Sajjad Hussain died today 26 years ago, in relative oblivion, forgotten by a heartless and cold industry that chose to focus on the warts rather than the beauty. There was a tribute paid to him on AIR Vividh Bharati today morning. As I was thinking about the man, I was reminded of his being referred to by none other than Lata Mangeshkar as her “Favourite composer” and “one she found most difficult to work with“. A man who was in the industry for nearly a third of a century, in the golden period of music, had loads of talent and pure class, but got less than 20 movies in the period. (17 to be precise in Bollywood and one Sinhala movie that was a superhit in Sri Lanka in the late 50s with his music still praised and remembered there). This is something of an enigma.
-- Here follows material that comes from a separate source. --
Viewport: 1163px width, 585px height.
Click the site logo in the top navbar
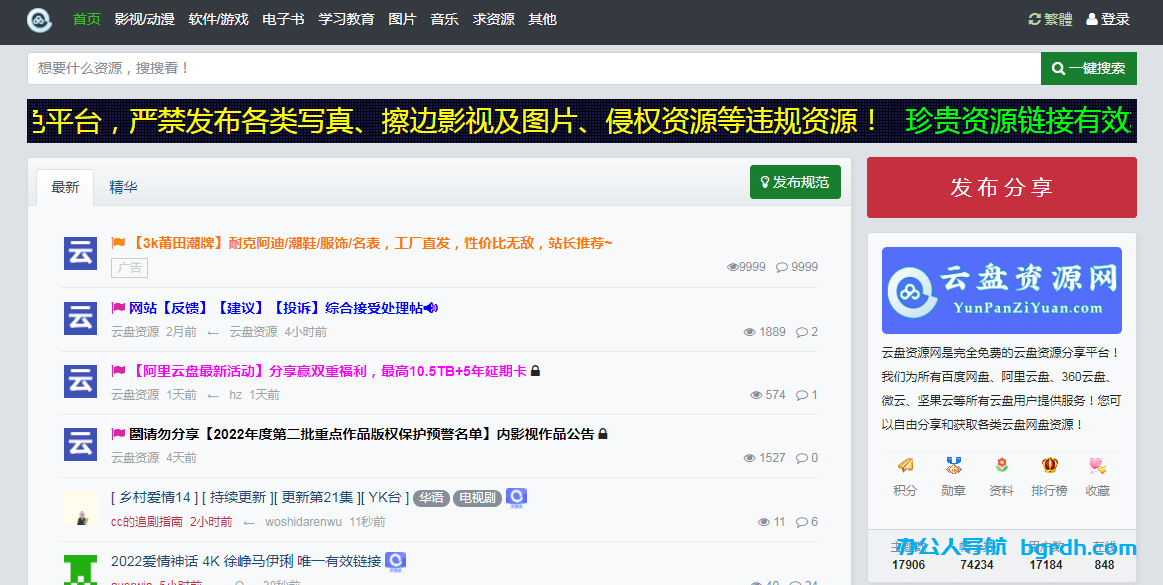point(39,20)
From the top of my head, I could remember Rustom Sohrab and Sangdil that he had composed music for. Rustom Sohrab would be surely the most outstanding one of all his (admittedly few) movies. Although there are a number of songs in the movie which are truly memorable, I chose this one, and for a reason.
The movie Rustom Sohrab, was made by , of all the people, F U Ramsay, who achieved fame (notoriety) for his monopoly of horror movies that were quite comic. He created and ran the genre of funny horror movies, later taken over by Ram Gopal Verma. It was directed by a big name in Marathi Literature, Vishram Bedekar. The director is much more famous in Marathi as a writer and even won a Sahitya Akademi award for his autobiographical novel. His debut novel, Ranangan created a storm in Marathi circles. He also wrote plays and his Tilak Ani Agarkar about intellectual conflict between the two contemporaries also was very acclaimed. He directed quite a few movies in Marathi and Hindi.
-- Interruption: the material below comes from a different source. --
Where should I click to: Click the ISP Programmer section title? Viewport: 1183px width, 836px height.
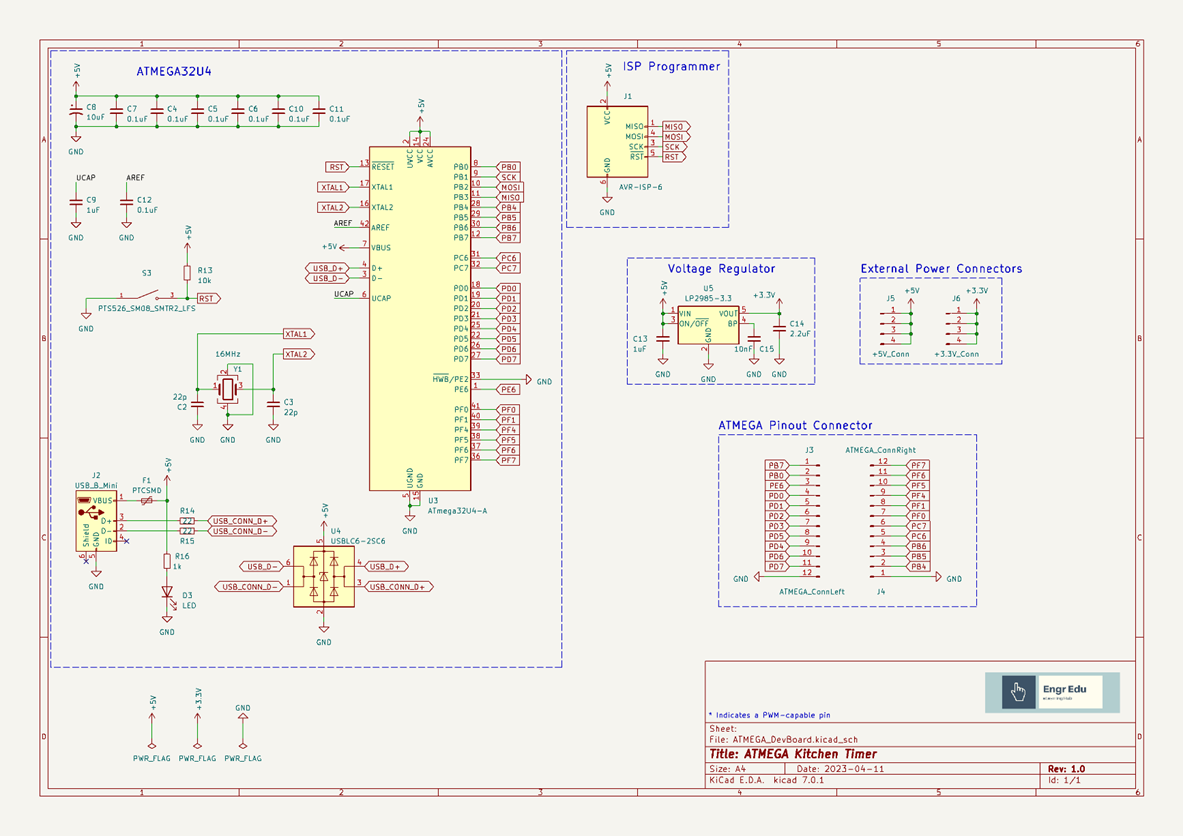tap(671, 67)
Rustom Sohrab is an Iranian fable culled from the epic poem Shahnameh by Firdausi. The story related to a Father and Son, both great warriors who find themselves at war with one other, not knowing who the other is. Suraiya, one of my all time favourite actresses and perhaps the best singer- actress on the silver screen sadly never acted (or sung) in movies after this one. In a sense, this song is literally her swansong.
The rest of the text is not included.